SOAL A => Menurut bacaan tentang pembukaan jalur pendakian, sejak tanggal berapa Gunung Argopuro resmi dibuka bagi calon pendaki?

TEKS BACAAN =>
###

Taman Nasional Gunung Rinjani di Lombok, telah membuka enam jalur resminya untuk pendakian per 3 April 2024 lalu. Para pendaki bisa memilih jalur Senaru, Torean, Aikberik, Sembalun, Timbanuh, atau Tetebatu. Registrasi pendakian sepenuhnya daring lewat aplikasi eRinjani, yang sayangnya baru tersedia di Google Play Store. Satu hal yang menarik dari pembukaan jalur ke gunung berapi tertinggi kedua di Indonesia ini adalah Go Rinjani Zero Waste 2025, sebuah komitmen bersama untuk mewujudkan alam Rinjani bebas sampah yang harus dipatuhi seluruh pihak, mulai dari pendaki, porter, pemandu, operator, maupun pihak pemangku kawasan itu sendiri.

Di Jawa Tengah, gunung sejuta umat, Merbabu, bahkan sudah buka secara bertahap untuk sebagian jalur sejak Februari lalu. Pendakian ke gunung yang bertetangga dengan Gunung Merapi tersebut buka sepenuhnya setelah libur lebaran kemarin. Reservasi kuota pendakian dilakukan secara daring di booking.tngunungmerbabu.org.

Lalu pemilik jalur pendakian terpanjang di Pulau Jawa, Gunung Argopuro, resmi membuka pintunya bagi calon pendaki sejak 8 April 2025. Jalur pendakian gunung yang masuk dalam kawasan konservasi Suaka Margasatwa Dataran Tinggi Hyang itu dikelola oleh Balai Besar Konservasi Sumber Daya Alam Jawa Timur (BBKSDA Jatim). Namun, untuk saat ini baru jalur Baderan, Situbondo saja yang dibuka, sehingga belum bisa lintas untuk turun ke Bermi, Probolinggo. Sama seperti Rinjani dan Merbabu, pengurusan izin pendakian dilakukan daring. Calon pendaki bisa mengunjungi tiket.bbksdajatim.org, yang juga tersedia untuk izin masuk kawasan konservasi lainnya, yaitu Taman Wisata Alam (TWA) Ijen, TWA Baung, dan TWA Tretes.

###

Data
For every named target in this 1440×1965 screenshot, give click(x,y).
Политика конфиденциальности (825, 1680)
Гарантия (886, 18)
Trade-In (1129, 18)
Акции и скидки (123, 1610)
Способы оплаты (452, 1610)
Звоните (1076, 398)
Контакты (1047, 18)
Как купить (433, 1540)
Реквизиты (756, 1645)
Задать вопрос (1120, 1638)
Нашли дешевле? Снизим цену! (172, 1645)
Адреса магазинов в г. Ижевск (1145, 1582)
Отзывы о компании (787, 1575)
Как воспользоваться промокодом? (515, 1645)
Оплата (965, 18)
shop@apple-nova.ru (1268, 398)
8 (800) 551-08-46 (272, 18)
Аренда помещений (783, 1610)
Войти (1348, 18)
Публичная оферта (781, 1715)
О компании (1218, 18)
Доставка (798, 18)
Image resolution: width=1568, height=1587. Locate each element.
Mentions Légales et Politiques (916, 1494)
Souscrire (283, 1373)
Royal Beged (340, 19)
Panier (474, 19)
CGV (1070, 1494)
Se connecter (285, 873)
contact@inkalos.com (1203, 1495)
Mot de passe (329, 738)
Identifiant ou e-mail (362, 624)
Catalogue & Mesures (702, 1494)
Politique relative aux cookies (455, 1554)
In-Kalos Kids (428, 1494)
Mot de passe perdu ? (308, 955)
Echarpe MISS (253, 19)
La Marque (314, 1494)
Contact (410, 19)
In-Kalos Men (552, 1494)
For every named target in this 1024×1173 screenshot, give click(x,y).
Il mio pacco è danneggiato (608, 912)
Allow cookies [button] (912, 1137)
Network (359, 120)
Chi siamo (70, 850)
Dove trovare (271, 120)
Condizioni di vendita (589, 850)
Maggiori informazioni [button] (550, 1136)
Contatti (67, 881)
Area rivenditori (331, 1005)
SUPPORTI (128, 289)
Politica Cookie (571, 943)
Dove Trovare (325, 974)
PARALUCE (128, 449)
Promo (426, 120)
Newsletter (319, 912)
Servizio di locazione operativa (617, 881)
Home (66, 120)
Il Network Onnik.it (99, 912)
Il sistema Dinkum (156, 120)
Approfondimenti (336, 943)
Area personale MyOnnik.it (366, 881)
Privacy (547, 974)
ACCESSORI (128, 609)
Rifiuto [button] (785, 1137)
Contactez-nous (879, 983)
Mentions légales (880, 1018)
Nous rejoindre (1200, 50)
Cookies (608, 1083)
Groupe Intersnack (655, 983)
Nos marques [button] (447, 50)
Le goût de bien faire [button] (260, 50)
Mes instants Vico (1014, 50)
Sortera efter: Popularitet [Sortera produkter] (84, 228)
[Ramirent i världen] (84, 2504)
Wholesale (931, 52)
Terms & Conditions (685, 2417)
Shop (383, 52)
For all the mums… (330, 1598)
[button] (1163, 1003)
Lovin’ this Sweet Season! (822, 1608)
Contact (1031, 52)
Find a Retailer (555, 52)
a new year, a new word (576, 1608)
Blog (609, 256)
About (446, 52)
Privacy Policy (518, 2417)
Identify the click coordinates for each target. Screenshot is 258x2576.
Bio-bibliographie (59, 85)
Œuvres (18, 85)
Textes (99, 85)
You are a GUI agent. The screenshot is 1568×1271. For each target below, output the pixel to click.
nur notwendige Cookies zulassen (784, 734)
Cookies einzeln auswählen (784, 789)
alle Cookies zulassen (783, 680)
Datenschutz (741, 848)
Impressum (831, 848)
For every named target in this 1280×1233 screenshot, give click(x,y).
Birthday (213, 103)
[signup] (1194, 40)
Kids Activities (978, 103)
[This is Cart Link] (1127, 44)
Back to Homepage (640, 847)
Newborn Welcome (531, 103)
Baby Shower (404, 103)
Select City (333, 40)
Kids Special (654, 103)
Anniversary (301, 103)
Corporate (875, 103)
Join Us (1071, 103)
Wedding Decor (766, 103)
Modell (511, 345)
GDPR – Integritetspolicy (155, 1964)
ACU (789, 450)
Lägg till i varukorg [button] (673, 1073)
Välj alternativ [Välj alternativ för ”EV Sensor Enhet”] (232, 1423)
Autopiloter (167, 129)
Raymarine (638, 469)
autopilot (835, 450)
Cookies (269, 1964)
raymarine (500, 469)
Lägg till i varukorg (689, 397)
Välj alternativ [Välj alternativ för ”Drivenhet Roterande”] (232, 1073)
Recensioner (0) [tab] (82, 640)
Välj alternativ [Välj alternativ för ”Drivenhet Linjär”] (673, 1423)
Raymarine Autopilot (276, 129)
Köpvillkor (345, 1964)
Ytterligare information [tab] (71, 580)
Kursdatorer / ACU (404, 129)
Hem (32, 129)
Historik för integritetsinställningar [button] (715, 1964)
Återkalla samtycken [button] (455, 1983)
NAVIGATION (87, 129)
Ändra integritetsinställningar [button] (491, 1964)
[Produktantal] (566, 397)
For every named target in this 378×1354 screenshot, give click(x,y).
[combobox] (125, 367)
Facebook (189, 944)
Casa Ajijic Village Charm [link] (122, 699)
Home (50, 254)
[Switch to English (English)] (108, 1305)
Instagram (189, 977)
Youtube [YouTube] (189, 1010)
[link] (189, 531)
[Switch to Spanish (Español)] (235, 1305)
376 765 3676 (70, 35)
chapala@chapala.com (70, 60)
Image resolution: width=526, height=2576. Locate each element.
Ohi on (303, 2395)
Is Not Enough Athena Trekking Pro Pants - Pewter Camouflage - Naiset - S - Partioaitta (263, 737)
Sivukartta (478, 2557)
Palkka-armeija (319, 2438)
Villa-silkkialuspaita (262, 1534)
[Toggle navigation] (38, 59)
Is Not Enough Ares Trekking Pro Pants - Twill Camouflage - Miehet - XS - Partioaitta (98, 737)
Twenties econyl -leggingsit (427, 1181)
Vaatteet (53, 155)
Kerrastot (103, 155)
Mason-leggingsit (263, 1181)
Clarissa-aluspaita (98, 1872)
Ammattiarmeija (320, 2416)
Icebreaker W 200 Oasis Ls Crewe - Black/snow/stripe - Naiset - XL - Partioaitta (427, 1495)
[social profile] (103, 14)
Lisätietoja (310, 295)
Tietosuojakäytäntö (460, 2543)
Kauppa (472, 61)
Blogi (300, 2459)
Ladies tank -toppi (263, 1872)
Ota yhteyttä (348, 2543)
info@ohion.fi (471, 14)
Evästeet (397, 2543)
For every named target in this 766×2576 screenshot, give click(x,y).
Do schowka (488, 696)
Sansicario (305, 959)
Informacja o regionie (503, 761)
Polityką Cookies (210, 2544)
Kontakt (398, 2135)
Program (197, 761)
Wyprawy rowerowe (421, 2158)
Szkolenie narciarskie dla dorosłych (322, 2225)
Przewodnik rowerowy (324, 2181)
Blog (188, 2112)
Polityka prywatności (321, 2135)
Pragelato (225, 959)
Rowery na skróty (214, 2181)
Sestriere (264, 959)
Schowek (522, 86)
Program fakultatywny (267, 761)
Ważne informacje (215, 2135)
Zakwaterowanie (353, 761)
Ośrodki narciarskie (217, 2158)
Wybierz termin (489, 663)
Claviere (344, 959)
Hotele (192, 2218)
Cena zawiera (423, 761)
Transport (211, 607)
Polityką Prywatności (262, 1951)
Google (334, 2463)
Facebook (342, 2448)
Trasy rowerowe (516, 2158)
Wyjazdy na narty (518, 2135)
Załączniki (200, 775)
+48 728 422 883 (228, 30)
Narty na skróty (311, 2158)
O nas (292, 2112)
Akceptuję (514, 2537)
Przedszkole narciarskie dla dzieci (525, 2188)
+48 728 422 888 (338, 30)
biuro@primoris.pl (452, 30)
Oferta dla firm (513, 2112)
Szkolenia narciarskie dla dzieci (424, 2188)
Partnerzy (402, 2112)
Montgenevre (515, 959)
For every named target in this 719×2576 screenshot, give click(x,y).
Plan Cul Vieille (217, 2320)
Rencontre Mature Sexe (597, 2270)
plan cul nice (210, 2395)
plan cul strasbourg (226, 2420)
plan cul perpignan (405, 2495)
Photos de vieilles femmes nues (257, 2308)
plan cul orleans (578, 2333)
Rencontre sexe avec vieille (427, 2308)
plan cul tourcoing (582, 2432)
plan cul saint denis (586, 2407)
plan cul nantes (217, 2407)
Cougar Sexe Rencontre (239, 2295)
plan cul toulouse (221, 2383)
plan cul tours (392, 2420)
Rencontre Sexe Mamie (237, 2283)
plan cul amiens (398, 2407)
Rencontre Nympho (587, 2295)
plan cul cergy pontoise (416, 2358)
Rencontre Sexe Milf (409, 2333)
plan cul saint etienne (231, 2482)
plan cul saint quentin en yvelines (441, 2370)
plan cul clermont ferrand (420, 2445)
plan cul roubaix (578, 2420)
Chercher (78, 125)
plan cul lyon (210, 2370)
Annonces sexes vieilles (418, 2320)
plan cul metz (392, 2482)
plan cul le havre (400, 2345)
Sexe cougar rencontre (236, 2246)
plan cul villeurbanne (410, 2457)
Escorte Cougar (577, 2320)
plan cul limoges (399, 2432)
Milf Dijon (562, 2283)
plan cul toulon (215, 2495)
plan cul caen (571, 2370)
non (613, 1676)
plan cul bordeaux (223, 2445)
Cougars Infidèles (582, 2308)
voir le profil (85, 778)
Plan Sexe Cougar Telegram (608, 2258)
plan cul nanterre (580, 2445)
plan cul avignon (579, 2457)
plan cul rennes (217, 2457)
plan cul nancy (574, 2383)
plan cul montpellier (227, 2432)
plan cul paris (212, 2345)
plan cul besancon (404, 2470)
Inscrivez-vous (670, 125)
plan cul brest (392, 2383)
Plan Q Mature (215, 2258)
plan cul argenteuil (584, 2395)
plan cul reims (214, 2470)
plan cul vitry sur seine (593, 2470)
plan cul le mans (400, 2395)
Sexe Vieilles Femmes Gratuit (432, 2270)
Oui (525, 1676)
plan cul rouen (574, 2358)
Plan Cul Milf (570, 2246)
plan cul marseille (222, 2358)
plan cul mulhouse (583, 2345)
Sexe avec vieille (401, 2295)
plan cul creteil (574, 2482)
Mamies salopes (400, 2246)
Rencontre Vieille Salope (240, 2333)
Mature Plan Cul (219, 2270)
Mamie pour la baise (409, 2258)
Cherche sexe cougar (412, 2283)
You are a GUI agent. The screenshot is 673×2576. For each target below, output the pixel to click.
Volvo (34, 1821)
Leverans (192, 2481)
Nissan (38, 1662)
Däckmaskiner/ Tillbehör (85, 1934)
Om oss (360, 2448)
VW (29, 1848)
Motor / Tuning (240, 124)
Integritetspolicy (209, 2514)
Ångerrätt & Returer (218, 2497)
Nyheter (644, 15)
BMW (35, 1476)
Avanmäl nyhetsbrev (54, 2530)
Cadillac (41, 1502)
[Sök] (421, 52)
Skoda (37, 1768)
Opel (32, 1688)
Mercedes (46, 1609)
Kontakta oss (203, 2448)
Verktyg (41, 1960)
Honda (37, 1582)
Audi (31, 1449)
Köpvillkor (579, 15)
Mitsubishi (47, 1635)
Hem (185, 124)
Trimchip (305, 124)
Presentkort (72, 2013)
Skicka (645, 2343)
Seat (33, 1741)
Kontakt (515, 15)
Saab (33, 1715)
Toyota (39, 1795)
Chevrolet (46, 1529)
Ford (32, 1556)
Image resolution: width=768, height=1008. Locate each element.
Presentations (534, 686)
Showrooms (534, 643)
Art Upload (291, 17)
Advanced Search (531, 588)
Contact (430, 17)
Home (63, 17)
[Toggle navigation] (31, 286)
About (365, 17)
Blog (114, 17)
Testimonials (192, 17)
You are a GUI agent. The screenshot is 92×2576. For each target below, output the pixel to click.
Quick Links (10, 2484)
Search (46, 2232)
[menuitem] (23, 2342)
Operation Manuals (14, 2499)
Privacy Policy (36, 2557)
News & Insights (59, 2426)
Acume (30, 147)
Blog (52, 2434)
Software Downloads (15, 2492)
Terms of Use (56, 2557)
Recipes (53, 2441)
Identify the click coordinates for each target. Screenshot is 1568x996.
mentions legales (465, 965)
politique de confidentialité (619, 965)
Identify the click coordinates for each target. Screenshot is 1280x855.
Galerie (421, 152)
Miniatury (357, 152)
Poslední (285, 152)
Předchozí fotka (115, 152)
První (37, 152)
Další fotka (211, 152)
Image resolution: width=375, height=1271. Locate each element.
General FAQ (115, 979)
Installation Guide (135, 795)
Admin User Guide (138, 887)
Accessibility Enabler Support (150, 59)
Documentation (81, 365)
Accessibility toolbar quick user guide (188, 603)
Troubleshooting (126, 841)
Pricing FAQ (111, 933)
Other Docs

###

SOAL B => Skalakan koordinat pada baris Data, mulai dari baris yang berisi "Rencontre sexe avec vieille (427, 2308)" hingga baris yang berisi "plan cul vitry sur seine (593, 2470)" (kedua ujungnya ikut dihitung). Tulis ulang hanya baris-baris itu, semuanya termasuk permintaannya, dengan setiap angka koordinat pada jawaban dikalikan 0,85 lalu dibulatkan ke bilangan bulat, dan nilai setengah dibulatkan ke atas.

JAWABAN LENGKAP A => Sejak 8 April 2025.

JAWABAN LENGKAP B =>
Rencontre sexe avec vieille (363, 1962)
plan cul tourcoing (495, 2067)
plan cul saint denis (498, 2046)
plan cul nantes (184, 2046)
Cougar Sexe Rencontre (203, 1951)
plan cul toulouse (188, 2026)
plan cul tours (333, 2057)
Rencontre Sexe Mamie (201, 1941)
plan cul amiens (338, 2046)
Rencontre Nympho (499, 1951)
plan cul cergy pontoise (354, 2004)
Rencontre Sexe Milf (348, 1983)
plan cul saint etienne (196, 2110)
plan cul saint quentin en yvelines (375, 2015)
plan cul clermont ferrand (357, 2078)
plan cul roubaix (491, 2057)
Chercher (66, 106)
plan cul lyon (179, 2015)
Annonces sexes vieilles (355, 1972)
plan cul metz (333, 2110)
plan cul le havre (340, 1993)
Sexe cougar rencontre (201, 1909)
plan cul villeurbanne (349, 2088)
Escorte Cougar (490, 1972)
plan cul limoges (339, 2067)
Milf Dijon (478, 1941)
plan cul toulon (183, 2121)
plan cul caen (485, 2015)
non (521, 1425)
plan cul bordeaux (190, 2078)
Cougars Infidèles (495, 1962)
voir le profil (72, 661)
Plan Sexe Cougar Telegram (517, 1919)
plan cul nanterre (493, 2078)
plan cul avignon (492, 2088)
plan cul rennes (184, 2088)
plan cul nancy (488, 2026)
plan cul montpellier (193, 2067)
plan cul paris (180, 1993)
plan cul besancon (343, 2100)
Inscrivez-vous (570, 106)
plan cul brest (333, 2026)
Plan Q Mature (183, 1919)
plan cul argenteuil (496, 2036)
plan cul reims (182, 2100)
plan cul vitry sur seine (504, 2100)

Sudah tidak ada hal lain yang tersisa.